The UK government is set to transfer controversial work that includes the power to make some arrests to three private companies.

Civil enforcement officers employed by the HM Courts and Tribunals Service will be transferred to private sector companies Jacobs, Marston and JBW Group, according to a contract notice released by the Ministry of Justice last week.

The bailiff-style work involves the serving of warrants for magistrates’ courts, including the powers to arrest people who have failed to pay court fines — which range from speeding tickets and TV licences to more serious offences such as assault.

According to the notice, the work “includes all warrants of control and warrants of arrest in relation to the enforcement of unpaid criminal financial impositions”.

Although private contractors, with arrest powers, have been used in the past within the MoJ’s civil enforcement service, it is the first time that all of the work has been outsourced, a departmental source said.
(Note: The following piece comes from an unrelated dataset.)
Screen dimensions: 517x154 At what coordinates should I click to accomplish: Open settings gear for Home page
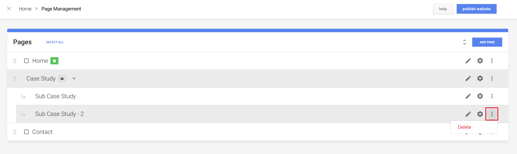coord(480,61)
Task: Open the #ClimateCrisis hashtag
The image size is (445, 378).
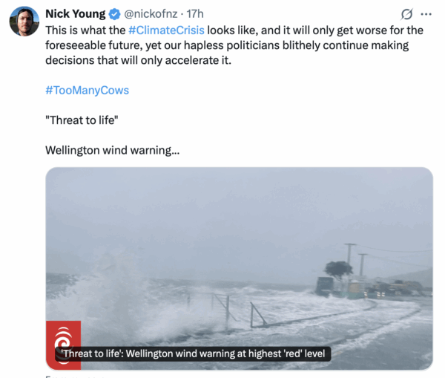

People close to the process said it is understood that the contract value, expected to be worth tens of million pounds a year, will be dependent on the number of warrants executed and the value of the goods recovered. It is aimed at saving the ministry £4.8m annually over the five-year contract, which includes a potential two-year extension.

David McCluskey, partner at law firm Taylor Wessing, said: “The power of arrest in these cases involves a serious infringement of a person’s liberty so to put this entire function in the hands of private contractors with a primary motive of profit rather than social justice is a cause for considerable concern.”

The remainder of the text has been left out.